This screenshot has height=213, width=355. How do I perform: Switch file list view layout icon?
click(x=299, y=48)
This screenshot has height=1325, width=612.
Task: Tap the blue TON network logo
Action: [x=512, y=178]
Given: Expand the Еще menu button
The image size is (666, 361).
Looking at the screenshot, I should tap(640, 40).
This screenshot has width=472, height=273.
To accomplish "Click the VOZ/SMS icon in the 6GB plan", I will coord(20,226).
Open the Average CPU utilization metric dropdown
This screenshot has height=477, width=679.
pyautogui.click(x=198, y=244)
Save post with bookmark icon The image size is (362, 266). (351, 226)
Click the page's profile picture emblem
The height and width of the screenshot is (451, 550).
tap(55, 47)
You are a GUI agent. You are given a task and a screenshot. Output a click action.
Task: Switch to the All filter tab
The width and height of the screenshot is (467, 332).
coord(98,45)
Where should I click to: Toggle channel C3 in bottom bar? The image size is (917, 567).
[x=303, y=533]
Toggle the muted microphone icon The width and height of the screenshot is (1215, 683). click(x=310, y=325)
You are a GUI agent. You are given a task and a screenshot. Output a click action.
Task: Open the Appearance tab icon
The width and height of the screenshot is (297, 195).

◆ ◆ ◆

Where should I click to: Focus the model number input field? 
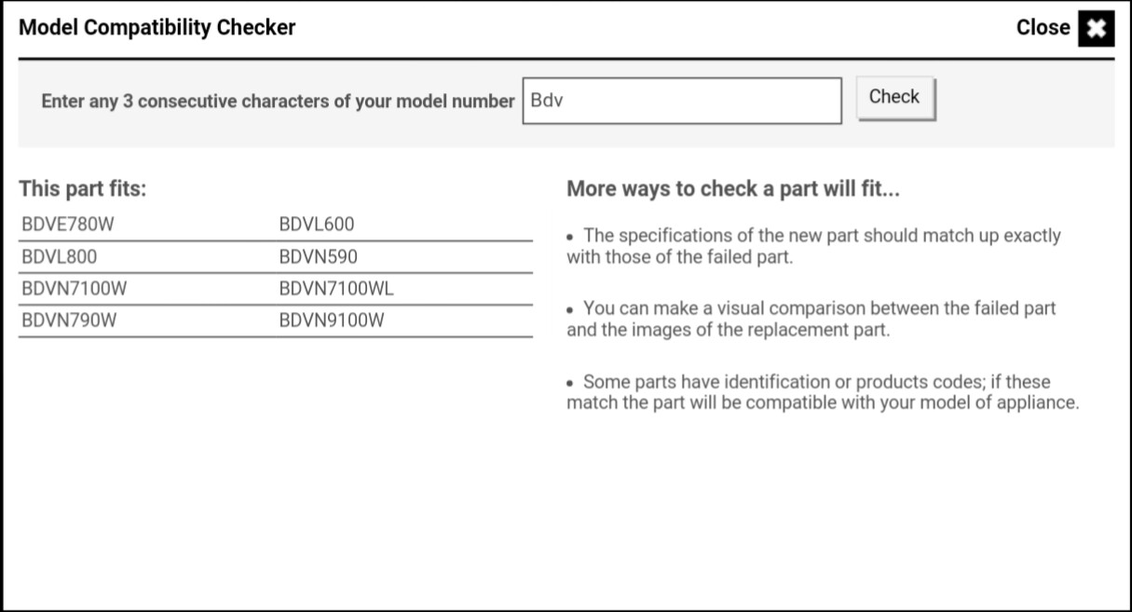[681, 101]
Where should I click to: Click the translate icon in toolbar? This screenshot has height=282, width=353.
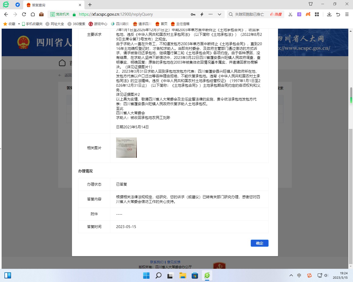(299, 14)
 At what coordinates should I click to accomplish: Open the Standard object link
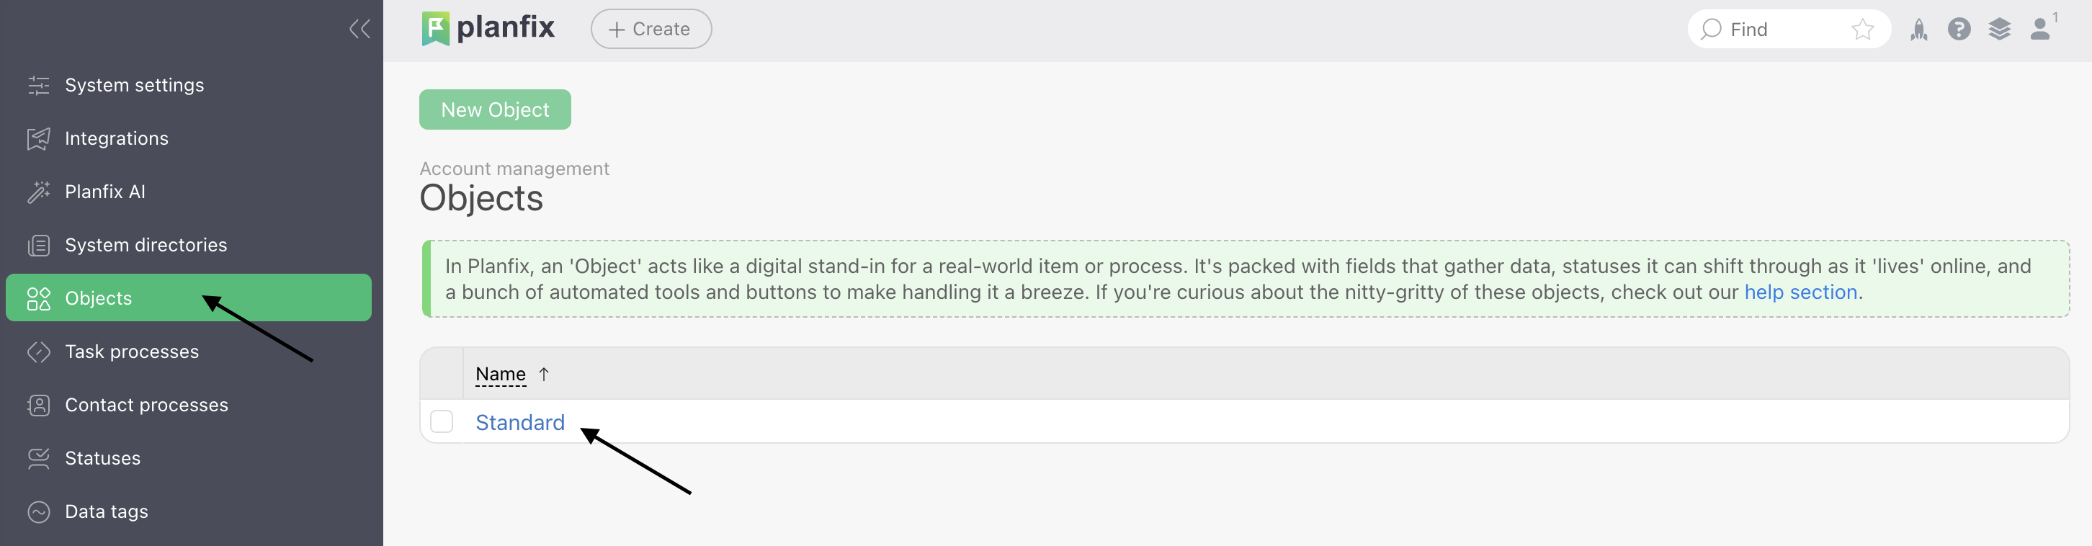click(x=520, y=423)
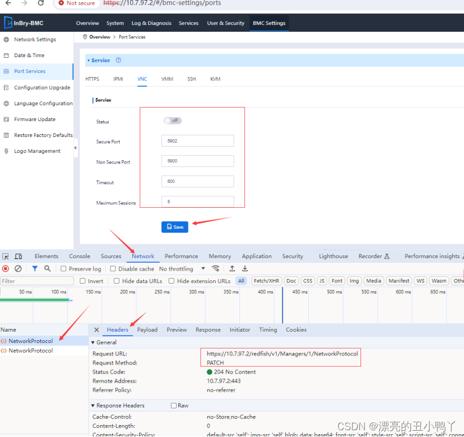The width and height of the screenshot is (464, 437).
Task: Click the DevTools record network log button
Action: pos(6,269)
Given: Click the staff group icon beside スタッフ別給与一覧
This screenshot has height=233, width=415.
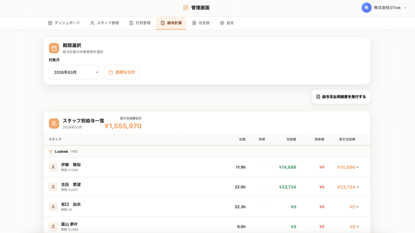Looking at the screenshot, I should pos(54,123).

◆ ◆ ◆

**WHAT TO WORK ON:**
Reproduce exactly the entries above, limited to the lines from the one with "The width and height of the screenshot is (467, 332)." through the one with "The width and height of the screenshot is (297, 195).", both included.

**RESPONSE BELOW:**
The width and height of the screenshot is (467, 332).
coord(98,45)
Where should I click to: Toggle channel C3 in bottom bar? The image size is (917, 567).
[x=303, y=533]
Toggle the muted microphone icon The width and height of the screenshot is (1215, 683). click(x=310, y=325)
You are a GUI agent. You are given a task and a screenshot. Output a click action.
Task: Open the Appearance tab icon
The width and height of the screenshot is (297, 195).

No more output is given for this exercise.